La medida se aplicó bajo la Orden Ejecutiva 14404, firmada durante la administración del presidente Donald Trump, y forma parte de las acciones restrictivas vigentes contra el sector energético de la isla, de acuerdo con La Jornada.
Tras el anuncio, el secretario de Estado, Marco Rubio, respaldó la decisión y difundió el comunicado oficial a través de sus redes sociales.
Rubio acusó al gobierno cubano de utilizar el sistema energético como un mecanismo de control político y económico, y señaló que la población ha sido afectada por la administración de los recursos energéticos.

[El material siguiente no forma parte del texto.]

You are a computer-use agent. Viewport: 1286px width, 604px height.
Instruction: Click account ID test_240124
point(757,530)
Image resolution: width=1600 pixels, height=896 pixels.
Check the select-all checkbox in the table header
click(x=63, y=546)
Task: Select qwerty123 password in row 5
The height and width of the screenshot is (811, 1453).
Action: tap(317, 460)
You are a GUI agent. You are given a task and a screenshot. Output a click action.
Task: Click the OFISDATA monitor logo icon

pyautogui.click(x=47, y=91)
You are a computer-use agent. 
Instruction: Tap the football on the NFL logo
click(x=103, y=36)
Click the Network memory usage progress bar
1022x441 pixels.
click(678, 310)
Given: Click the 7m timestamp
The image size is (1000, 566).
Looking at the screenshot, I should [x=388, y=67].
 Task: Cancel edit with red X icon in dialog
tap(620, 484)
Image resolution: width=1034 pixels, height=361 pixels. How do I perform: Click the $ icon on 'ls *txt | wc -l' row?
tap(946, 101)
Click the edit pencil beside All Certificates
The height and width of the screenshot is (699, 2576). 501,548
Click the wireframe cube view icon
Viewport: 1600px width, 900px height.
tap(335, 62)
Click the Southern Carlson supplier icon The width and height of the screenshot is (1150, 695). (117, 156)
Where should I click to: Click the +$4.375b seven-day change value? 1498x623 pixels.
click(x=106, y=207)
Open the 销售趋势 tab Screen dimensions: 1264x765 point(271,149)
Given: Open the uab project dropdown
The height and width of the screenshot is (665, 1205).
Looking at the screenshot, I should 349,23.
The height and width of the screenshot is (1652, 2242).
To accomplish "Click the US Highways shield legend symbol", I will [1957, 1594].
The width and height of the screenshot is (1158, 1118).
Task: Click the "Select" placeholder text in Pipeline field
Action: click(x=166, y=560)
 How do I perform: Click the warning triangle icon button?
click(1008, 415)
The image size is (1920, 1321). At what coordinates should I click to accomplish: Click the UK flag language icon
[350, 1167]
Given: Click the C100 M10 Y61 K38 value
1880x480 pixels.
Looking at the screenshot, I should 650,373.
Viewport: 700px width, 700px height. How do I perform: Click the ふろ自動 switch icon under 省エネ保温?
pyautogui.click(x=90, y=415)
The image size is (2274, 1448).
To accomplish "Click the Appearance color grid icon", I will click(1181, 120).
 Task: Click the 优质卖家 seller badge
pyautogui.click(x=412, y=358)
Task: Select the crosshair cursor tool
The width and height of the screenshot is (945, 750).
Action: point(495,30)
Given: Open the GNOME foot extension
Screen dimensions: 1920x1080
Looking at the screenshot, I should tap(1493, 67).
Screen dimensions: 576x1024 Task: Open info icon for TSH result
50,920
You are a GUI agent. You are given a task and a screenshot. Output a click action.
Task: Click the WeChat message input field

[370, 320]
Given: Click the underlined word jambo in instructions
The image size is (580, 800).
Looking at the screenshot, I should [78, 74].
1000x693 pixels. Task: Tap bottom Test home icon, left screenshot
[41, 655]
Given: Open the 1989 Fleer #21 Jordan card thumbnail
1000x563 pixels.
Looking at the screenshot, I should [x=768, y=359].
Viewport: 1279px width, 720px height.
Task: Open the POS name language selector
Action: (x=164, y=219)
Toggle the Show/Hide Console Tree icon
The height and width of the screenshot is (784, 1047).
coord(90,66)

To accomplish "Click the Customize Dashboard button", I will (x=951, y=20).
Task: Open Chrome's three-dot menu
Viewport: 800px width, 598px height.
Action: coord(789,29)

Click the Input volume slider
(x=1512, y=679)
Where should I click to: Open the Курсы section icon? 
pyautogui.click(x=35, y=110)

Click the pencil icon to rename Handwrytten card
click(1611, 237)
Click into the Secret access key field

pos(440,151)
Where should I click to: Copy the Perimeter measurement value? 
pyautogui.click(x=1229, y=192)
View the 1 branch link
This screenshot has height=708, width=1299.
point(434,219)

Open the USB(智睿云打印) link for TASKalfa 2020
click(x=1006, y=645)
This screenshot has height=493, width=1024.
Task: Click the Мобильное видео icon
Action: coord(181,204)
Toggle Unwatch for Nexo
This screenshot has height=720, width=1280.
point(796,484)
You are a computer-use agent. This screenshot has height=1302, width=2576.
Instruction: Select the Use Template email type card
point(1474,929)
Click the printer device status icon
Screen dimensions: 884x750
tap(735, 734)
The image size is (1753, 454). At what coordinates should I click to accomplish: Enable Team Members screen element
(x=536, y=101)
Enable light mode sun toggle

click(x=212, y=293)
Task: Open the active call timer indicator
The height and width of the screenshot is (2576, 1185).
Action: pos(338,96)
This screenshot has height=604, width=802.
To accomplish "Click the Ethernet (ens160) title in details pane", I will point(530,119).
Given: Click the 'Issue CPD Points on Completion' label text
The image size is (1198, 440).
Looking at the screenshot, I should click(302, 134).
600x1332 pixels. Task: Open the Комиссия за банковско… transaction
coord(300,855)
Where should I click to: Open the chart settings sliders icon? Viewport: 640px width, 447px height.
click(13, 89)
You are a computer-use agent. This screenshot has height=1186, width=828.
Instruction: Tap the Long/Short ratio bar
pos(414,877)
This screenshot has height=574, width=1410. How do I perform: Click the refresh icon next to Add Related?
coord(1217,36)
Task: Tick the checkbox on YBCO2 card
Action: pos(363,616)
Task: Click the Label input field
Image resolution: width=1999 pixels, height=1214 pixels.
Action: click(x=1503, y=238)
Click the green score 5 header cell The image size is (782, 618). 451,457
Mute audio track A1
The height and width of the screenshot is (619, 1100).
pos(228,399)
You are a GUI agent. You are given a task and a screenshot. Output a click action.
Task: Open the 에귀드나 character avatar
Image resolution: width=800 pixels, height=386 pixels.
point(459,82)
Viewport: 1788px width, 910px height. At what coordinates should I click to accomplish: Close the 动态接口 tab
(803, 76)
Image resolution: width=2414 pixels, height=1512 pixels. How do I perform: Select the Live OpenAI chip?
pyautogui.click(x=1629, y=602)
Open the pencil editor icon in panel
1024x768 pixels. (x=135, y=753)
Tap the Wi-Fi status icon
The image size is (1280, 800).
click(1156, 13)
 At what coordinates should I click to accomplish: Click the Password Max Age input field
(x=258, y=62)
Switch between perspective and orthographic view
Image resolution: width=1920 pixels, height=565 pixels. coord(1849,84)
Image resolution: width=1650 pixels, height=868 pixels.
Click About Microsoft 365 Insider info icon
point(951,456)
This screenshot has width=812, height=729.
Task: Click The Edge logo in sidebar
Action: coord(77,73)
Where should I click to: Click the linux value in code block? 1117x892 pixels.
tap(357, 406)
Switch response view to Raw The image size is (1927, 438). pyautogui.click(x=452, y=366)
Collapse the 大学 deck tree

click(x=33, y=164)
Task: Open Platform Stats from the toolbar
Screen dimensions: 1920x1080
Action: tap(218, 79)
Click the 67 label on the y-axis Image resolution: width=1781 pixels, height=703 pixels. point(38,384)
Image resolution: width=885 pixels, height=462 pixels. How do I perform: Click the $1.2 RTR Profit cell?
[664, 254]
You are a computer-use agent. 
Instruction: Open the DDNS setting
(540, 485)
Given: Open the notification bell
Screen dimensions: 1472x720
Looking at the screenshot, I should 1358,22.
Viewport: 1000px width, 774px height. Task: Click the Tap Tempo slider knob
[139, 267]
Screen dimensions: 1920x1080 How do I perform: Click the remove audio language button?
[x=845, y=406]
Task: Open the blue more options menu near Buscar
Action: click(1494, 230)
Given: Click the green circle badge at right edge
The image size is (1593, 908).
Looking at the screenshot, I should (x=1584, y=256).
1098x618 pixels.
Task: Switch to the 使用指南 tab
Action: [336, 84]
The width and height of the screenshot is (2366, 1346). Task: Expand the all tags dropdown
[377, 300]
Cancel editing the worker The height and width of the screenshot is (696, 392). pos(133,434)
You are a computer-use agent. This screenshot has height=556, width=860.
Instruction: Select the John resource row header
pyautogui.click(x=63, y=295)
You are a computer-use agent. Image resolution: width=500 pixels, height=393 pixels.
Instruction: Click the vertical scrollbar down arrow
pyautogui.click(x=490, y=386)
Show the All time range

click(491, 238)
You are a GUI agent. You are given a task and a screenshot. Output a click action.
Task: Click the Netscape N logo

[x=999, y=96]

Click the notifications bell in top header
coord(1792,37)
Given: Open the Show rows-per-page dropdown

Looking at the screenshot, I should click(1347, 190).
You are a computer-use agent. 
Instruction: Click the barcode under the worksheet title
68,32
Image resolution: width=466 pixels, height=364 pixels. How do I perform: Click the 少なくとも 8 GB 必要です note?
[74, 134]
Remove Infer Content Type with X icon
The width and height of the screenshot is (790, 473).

El funcionario también afirmó que las sanciones buscan limitar la capacidad del Estado cubano para operar su sector energético, al que calificó como parte de un esquema de abuso de poder y represión.
En sus declaraciones, Rubio sostuvo además que la administración estadounidense mantiene su postura de presión sobre el gobierno de la isla, con el objetivo de impulsar cambios políticos y económicos en Cuba.
Las sanciones se enmarcan en la política de restricciones financieras y comerciales que Washington mantiene sobre La Habana desde hace décadas.